On the surface, Big Data as a Service seems like a natural evolution. Yet big questions surround its nascent growth.
On-demand services are one of the big technological revolutions of the 21st century, attributable to the Internet revolution that made remote servers as close as the ones in your data center. It started with software as a service, followed by platform and infrastructure as a service, with a few stray ideas like storage as a service.
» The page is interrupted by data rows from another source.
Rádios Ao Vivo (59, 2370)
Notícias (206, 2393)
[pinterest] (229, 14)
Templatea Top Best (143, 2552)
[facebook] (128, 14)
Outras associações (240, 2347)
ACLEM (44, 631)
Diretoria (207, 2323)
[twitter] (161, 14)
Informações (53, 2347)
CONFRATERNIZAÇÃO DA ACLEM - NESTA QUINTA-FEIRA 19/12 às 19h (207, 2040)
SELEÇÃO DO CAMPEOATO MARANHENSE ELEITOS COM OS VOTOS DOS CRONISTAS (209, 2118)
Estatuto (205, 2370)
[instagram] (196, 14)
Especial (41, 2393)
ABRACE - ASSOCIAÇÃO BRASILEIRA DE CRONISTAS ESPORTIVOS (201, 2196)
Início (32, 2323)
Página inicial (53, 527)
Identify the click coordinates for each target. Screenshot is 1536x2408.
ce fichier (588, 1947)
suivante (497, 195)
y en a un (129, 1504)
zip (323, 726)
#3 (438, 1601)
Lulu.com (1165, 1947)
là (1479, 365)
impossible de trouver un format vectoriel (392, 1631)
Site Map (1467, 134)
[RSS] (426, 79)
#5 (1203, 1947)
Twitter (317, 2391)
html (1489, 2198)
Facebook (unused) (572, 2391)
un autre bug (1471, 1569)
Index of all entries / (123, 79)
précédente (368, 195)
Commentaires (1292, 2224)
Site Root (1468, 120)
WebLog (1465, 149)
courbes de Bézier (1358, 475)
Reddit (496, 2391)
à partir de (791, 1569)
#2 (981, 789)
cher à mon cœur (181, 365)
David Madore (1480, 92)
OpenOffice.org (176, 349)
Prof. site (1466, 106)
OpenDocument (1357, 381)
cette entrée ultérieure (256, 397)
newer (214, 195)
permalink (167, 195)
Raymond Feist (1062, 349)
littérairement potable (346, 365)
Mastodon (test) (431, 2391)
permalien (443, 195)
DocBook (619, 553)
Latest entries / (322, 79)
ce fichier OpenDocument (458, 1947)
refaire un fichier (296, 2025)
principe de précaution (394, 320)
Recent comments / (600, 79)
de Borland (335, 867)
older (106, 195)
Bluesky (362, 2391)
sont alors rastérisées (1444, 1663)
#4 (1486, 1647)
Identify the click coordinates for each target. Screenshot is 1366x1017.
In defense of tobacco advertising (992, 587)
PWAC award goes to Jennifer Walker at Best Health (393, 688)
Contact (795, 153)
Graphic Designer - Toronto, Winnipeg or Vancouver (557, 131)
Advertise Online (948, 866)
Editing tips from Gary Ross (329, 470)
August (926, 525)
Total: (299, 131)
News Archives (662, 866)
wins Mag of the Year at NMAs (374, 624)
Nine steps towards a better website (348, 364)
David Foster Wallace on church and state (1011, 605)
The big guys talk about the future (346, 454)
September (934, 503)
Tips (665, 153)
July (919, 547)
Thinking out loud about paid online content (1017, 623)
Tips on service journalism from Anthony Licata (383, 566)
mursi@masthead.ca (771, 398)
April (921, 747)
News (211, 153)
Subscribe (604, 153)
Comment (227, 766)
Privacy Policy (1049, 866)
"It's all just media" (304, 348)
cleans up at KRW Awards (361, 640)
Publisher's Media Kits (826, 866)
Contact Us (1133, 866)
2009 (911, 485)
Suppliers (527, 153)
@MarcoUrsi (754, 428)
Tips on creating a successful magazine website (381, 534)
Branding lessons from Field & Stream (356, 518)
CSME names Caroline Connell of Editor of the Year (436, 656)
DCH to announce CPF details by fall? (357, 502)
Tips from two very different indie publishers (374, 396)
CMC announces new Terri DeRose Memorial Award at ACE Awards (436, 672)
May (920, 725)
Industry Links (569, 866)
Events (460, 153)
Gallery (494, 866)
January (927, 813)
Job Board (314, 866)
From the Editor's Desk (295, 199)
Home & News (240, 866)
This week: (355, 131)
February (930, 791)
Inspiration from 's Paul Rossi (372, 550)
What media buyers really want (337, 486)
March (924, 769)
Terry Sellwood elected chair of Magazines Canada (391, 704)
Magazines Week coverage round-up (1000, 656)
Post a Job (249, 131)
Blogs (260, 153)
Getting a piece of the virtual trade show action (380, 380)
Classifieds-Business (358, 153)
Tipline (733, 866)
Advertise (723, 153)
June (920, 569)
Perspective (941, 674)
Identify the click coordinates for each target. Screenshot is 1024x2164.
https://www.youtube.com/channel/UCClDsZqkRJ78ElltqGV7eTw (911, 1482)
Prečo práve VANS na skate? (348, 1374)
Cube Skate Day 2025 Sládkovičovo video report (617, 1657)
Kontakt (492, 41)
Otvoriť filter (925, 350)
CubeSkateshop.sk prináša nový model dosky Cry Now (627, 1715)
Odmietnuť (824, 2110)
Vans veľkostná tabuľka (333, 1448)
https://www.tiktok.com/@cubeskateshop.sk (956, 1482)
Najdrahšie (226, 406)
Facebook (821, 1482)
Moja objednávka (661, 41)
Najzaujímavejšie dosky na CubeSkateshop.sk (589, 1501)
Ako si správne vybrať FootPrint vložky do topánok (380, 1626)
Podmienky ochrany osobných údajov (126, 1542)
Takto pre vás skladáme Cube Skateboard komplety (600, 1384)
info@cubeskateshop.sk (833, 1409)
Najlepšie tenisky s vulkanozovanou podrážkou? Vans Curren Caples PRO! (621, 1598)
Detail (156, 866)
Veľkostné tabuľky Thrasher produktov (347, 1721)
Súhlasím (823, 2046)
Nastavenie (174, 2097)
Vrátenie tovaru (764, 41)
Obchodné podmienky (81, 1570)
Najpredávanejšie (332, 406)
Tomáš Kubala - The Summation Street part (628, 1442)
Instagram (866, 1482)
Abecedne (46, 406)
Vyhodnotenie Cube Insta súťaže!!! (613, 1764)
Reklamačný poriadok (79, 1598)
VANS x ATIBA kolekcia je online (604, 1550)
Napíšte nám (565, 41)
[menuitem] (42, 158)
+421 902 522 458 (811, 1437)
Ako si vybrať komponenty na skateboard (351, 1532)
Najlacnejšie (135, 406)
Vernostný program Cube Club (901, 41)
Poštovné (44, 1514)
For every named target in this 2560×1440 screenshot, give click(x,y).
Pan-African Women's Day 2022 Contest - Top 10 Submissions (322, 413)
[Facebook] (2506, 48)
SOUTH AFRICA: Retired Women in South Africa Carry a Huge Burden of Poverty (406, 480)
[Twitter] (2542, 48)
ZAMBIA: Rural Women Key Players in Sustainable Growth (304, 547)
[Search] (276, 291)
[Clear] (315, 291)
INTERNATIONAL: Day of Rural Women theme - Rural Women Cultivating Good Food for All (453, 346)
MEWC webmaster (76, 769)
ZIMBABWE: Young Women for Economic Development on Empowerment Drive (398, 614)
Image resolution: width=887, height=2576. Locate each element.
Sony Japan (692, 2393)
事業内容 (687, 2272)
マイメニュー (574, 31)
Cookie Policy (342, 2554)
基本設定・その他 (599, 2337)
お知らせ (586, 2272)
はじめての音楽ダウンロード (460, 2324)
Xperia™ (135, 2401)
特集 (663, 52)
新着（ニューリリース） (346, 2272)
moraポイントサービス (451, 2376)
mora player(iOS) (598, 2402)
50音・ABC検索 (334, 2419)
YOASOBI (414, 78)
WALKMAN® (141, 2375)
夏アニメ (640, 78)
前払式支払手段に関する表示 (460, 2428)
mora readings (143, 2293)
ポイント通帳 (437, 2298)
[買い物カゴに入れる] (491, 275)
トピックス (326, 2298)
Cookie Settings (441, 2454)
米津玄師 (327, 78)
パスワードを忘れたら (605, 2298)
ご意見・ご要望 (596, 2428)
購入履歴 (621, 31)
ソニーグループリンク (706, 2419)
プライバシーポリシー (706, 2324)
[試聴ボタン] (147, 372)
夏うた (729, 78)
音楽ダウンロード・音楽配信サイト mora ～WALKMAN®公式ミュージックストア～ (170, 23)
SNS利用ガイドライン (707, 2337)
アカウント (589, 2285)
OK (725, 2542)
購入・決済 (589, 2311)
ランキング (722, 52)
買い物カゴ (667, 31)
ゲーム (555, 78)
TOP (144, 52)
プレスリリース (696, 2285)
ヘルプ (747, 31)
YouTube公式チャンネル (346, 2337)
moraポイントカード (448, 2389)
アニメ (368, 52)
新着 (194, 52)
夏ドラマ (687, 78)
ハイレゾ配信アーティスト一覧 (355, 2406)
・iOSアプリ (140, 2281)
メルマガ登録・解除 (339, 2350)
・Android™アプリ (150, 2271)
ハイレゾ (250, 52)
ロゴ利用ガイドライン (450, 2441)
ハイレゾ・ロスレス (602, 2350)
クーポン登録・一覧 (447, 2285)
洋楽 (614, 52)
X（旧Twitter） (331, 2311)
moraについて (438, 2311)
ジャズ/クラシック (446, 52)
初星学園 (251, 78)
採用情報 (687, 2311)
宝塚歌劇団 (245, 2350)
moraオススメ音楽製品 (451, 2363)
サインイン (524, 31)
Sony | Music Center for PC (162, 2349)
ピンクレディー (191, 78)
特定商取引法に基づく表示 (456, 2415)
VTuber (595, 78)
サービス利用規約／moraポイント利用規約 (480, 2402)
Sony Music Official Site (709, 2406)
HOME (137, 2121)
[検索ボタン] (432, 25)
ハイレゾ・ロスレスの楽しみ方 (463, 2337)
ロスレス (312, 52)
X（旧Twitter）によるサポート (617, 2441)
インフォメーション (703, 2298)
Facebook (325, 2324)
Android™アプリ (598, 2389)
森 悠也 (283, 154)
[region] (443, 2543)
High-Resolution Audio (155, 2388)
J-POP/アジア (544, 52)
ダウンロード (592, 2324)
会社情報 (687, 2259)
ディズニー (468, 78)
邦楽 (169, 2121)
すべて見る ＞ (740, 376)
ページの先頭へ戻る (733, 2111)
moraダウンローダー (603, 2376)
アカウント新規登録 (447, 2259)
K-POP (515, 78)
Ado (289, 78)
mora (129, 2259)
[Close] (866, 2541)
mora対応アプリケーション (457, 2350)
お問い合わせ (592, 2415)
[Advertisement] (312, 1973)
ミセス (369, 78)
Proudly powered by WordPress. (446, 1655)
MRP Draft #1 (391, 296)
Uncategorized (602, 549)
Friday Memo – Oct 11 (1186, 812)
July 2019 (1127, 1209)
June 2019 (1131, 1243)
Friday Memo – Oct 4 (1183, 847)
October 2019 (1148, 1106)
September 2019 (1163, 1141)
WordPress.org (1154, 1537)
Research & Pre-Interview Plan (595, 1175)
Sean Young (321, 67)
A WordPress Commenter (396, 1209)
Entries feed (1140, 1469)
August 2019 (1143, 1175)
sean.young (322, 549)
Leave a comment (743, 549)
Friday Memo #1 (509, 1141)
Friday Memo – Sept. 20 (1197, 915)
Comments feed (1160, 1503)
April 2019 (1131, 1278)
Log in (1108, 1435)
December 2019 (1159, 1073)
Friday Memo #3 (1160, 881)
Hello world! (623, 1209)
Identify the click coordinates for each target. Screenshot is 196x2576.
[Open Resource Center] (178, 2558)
The next big on-demand service may very well be Big Data as a Service.
Big Data as a Service, as defined in a lengthy research piece in Service Technology Magazine by Varun Sharma, an enterprise solutions architect, is a recommended framework “to enable information availability to consumers via reports, discovery services, etc., through the reuse of data services, promoting best practices in data management using data modeling and metadata services.”
Sharma notes the migration of data stores from mainframes to the present, where the underlying platform for the data is no longer relevant, and we are moving away from application-based enterprises to data-driven enterprises. Big Data takes data from sources that range from internal metrics, sales figures and Twitter feedback, making it both internally- and externally-generated.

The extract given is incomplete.